**** Dataset records

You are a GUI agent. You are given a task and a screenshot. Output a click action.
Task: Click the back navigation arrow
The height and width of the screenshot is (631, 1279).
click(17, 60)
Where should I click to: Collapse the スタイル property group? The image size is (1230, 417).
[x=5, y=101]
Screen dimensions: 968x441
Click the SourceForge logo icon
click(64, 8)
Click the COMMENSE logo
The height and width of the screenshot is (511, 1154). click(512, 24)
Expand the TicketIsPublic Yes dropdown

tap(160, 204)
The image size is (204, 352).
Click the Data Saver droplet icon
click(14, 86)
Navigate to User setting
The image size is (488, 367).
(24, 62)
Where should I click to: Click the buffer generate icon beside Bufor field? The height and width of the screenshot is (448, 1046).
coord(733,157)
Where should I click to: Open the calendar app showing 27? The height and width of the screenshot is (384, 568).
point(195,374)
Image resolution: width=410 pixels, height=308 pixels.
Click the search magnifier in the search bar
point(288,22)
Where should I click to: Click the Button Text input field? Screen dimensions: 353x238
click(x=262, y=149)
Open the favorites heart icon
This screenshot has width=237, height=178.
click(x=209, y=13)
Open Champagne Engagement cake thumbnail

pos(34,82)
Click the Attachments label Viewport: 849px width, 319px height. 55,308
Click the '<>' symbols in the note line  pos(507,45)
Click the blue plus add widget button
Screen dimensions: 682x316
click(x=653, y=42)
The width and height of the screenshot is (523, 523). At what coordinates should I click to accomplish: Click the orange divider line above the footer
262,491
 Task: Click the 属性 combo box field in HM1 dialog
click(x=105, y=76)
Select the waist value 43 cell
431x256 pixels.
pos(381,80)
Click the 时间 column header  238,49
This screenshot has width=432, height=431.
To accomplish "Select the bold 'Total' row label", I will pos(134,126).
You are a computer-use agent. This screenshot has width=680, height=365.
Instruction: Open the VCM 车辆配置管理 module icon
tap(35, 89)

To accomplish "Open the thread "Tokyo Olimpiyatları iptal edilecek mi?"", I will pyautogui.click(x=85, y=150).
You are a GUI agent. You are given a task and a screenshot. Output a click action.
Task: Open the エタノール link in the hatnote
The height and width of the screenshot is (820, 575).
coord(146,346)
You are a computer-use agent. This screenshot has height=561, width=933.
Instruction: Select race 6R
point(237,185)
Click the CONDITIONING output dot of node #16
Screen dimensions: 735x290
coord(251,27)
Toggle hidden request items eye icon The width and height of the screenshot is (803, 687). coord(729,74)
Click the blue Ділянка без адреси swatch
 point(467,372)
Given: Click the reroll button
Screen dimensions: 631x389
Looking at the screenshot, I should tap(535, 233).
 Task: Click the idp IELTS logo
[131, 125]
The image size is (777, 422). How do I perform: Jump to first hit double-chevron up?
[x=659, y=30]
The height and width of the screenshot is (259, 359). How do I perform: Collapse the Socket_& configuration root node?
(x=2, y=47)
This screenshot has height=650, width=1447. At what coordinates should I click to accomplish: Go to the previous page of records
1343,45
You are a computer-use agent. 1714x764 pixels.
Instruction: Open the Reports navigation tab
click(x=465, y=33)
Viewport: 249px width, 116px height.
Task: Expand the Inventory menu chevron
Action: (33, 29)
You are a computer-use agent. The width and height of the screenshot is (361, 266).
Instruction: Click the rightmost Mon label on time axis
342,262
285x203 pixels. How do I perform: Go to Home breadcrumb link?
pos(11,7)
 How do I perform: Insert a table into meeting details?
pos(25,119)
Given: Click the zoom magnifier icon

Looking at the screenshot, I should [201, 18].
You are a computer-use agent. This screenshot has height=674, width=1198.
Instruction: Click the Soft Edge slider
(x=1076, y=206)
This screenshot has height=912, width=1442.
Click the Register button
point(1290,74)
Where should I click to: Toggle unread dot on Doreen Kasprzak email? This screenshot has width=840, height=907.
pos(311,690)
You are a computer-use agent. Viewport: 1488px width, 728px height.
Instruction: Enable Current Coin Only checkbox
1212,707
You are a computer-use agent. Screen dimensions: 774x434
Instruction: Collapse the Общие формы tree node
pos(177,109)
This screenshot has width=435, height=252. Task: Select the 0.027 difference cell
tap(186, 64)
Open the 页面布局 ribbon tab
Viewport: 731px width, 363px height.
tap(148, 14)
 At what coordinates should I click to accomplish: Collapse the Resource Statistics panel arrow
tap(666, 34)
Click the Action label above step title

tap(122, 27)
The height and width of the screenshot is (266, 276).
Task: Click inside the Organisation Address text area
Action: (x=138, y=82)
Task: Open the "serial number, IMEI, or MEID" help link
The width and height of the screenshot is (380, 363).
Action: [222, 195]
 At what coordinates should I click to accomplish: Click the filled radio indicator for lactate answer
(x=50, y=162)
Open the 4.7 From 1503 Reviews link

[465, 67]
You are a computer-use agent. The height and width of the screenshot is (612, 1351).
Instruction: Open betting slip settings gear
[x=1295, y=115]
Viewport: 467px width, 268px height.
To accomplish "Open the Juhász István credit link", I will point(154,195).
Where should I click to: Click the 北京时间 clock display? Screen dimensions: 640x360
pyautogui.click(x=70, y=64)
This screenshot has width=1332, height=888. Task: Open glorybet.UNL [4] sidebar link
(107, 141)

********

Your task: Write out the listing again. Keep every character the same.

Answer space:
You are a GUI agent. You are given a task and a screenshot. Output a click action.
Task: Click the back navigation arrow
The height and width of the screenshot is (631, 1279).
click(17, 60)
Where should I click to: Collapse the スタイル property group? The image size is (1230, 417).
[x=5, y=101]
Screen dimensions: 968x441
Click the SourceForge logo icon
click(64, 8)
Click the COMMENSE logo
The height and width of the screenshot is (511, 1154). click(512, 24)
Expand the TicketIsPublic Yes dropdown

tap(160, 204)
The image size is (204, 352).
Click the Data Saver droplet icon
click(14, 86)
Navigate to User setting
The image size is (488, 367).
(24, 62)
Where should I click to: Click the buffer generate icon beside Bufor field? The height and width of the screenshot is (448, 1046).
coord(733,157)
Where should I click to: Open the calendar app showing 27? The height and width of the screenshot is (384, 568).
point(195,374)
Image resolution: width=410 pixels, height=308 pixels.
Click the search magnifier in the search bar
point(288,22)
Where should I click to: Click the Button Text input field? Screen dimensions: 353x238
click(x=262, y=149)
Open the favorites heart icon
This screenshot has width=237, height=178.
click(x=209, y=13)
Open Champagne Engagement cake thumbnail

pos(34,82)
Click the Attachments label Viewport: 849px width, 319px height. 55,308
Click the '<>' symbols in the note line  pos(507,45)
Click the blue plus add widget button
Screen dimensions: 682x316
click(x=653, y=42)
The width and height of the screenshot is (523, 523). At what coordinates should I click to accomplish: Click the orange divider line above the footer
262,491
 Task: Click the 属性 combo box field in HM1 dialog
click(x=105, y=76)
Select the waist value 43 cell
431x256 pixels.
pos(381,80)
Click the 时间 column header  238,49
This screenshot has width=432, height=431.
To accomplish "Select the bold 'Total' row label", I will pos(134,126).
You are a computer-use agent. This screenshot has width=680, height=365.
Instruction: Open the VCM 车辆配置管理 module icon
tap(35, 89)

To accomplish "Open the thread "Tokyo Olimpiyatları iptal edilecek mi?"", I will pyautogui.click(x=85, y=150).
You are a GUI agent. You are given a task and a screenshot. Output a click action.
Task: Open the エタノール link in the hatnote
The height and width of the screenshot is (820, 575).
coord(146,346)
You are a computer-use agent. This screenshot has height=561, width=933.
Instruction: Select race 6R
point(237,185)
Click the CONDITIONING output dot of node #16
Screen dimensions: 735x290
coord(251,27)
Toggle hidden request items eye icon The width and height of the screenshot is (803, 687). coord(729,74)
Click the blue Ділянка без адреси swatch
 point(467,372)
Given: Click the reroll button
Screen dimensions: 631x389
Looking at the screenshot, I should tap(535, 233).
 Task: Click the idp IELTS logo
[131, 125]
The image size is (777, 422). How do I perform: Jump to first hit double-chevron up?
[x=659, y=30]
The height and width of the screenshot is (259, 359). How do I perform: Collapse the Socket_& configuration root node?
(x=2, y=47)
This screenshot has height=650, width=1447. At what coordinates should I click to accomplish: Go to the previous page of records
1343,45
You are a computer-use agent. 1714x764 pixels.
Instruction: Open the Reports navigation tab
click(x=465, y=33)
Viewport: 249px width, 116px height.
Task: Expand the Inventory menu chevron
Action: (33, 29)
You are a computer-use agent. The width and height of the screenshot is (361, 266).
Instruction: Click the rightmost Mon label on time axis
342,262
285x203 pixels. How do I perform: Go to Home breadcrumb link?
pos(11,7)
 How do I perform: Insert a table into meeting details?
pos(25,119)
Given: Click the zoom magnifier icon

Looking at the screenshot, I should [201, 18].
You are a computer-use agent. This screenshot has height=674, width=1198.
Instruction: Click the Soft Edge slider
(x=1076, y=206)
This screenshot has height=912, width=1442.
Click the Register button
point(1290,74)
Where should I click to: Toggle unread dot on Doreen Kasprzak email? This screenshot has width=840, height=907.
pos(311,690)
You are a computer-use agent. Viewport: 1488px width, 728px height.
Instruction: Enable Current Coin Only checkbox
1212,707
You are a computer-use agent. Screen dimensions: 774x434
Instruction: Collapse the Общие формы tree node
pos(177,109)
This screenshot has width=435, height=252. Task: Select the 0.027 difference cell
tap(186, 64)
Open the 页面布局 ribbon tab
Viewport: 731px width, 363px height.
tap(148, 14)
 At what coordinates should I click to accomplish: Collapse the Resource Statistics panel arrow
tap(666, 34)
Click the Action label above step title

tap(122, 27)
The height and width of the screenshot is (266, 276).
Task: Click inside the Organisation Address text area
Action: (x=138, y=82)
Task: Open the "serial number, IMEI, or MEID" help link
The width and height of the screenshot is (380, 363).
Action: [222, 195]
 At what coordinates should I click to accomplish: Click the filled radio indicator for lactate answer
(x=50, y=162)
Open the 4.7 From 1503 Reviews link

[465, 67]
You are a computer-use agent. The height and width of the screenshot is (612, 1351).
Instruction: Open betting slip settings gear
[x=1295, y=115]
Viewport: 467px width, 268px height.
To accomplish "Open the Juhász István credit link", I will point(154,195).
Where should I click to: Click the 北京时间 clock display? Screen dimensions: 640x360
pyautogui.click(x=70, y=64)
This screenshot has width=1332, height=888. Task: Open glorybet.UNL [4] sidebar link
(107, 141)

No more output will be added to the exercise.